Audits show misuse of funds, lack of controls in Indiana townships

From the TOWNSHIPS: Antiquity or necessity? - A CNHI News Indiana Investigative Report series
  • 6 min to read

INDIANAPOLIS -- Townships in Indiana have a variety of funds, fueled by tax dollars, that pay for fire departments, poor relief, cemetery maintenance, parks and other services.

Township series logo

Some of the common errors in township budgets, according to a review of State Board of Accounts records, are the over-payment of salaries, failure to have necessary ordinances approved by township boards, such as a nepotism policy, and failure to properly submit payroll taxes.

When such discrepancies are found by board of accounts auditors, the state agency will forward reports to the Indiana Attorney General's Office, which can seek compensation through a civil lawsuit and turn to the local county prosecutor for possible criminal charges.

Critics: Indiana townships ripe for corruption

Of 320 township audits issued in 2017, 24 were designated as suspicious by the board of accounts.

> [Given entries]

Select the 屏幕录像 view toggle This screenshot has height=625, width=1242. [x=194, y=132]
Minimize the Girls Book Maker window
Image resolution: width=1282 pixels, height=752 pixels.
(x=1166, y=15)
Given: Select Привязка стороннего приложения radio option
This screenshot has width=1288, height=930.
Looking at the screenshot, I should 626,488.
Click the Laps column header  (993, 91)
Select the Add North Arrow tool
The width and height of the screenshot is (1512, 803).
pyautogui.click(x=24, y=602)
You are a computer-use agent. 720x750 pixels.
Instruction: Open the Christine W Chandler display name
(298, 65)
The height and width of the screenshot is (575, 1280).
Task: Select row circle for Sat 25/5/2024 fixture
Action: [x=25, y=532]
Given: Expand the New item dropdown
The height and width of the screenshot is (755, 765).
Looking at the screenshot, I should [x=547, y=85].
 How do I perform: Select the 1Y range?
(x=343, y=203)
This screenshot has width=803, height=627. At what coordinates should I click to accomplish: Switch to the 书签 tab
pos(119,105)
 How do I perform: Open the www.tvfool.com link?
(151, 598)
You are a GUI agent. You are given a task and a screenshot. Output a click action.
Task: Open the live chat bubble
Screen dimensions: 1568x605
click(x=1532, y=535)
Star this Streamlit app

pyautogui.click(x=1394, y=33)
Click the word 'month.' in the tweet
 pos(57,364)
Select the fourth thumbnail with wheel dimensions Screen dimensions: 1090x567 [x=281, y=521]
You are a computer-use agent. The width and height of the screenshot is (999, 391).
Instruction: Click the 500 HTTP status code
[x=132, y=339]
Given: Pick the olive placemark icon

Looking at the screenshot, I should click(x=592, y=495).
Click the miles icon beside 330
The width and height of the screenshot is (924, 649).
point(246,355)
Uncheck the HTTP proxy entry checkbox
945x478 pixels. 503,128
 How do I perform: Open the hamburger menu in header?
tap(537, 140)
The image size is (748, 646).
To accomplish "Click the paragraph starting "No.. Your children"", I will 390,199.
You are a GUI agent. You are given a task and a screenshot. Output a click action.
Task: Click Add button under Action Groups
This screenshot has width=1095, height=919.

> [Exercise instructions]
• A. Based on the report on Indiana township audits, state whether each statement agrees with it (yes or no), quoting the words that decide it: (i) the State Board of Accounts forwards reports of discrepancies to the Indiana Attorney General's Office; (ii) 32 of the township audits issued in 2017 were designated as suspicious; (iii) failure to properly submit payroll taxes is among the common errors in township budgets.
• B. Pick up the report on Indiana township audits after its last sentence and continue it.
The entries have no connection to the report on Indiana township audits.

> [Task answers]
• A.
(i) Yes: "the state agency will forward reports to the Indiana Attorney General's Office"
(ii) No: "Of 320 township audits issued in 2017, 24 were designated as suspicious by the board of accounts."
(iii) Yes: "failure to properly submit payroll taxes"

• B.
The following summaries were condensed from audits that concluded in 2015, 2016 and 2017:

Jackson County, Salt Creek Township

Former Trustee Autumn Kinser and board members were paid without Medicare or Social Security taxes being withheld. The state, in a 2017 report, asked for repayments including $776 from Kinser, who has since been charged with a felony by the Indiana Attorney General’s Office.

During a four-year span, the office overspent two funds: $15,924 from the township fund and $1,531 from township assistance. Township assistance applications from those seeking help with utility, food or housing were not provided for any checks issued during 2010-13.

"Without the applications, we were unable to determine if the individuals receiving Township Assistance funds were eligible to receive these funds,” the board of accounts wrote in the audit.

Fulton County, Henry Township

The trustee received 35 assessment notices for failing to remit payroll taxes or file them in a timely manner. But Trustee Becky Gearhart ended up paying amounts in excess of what was due.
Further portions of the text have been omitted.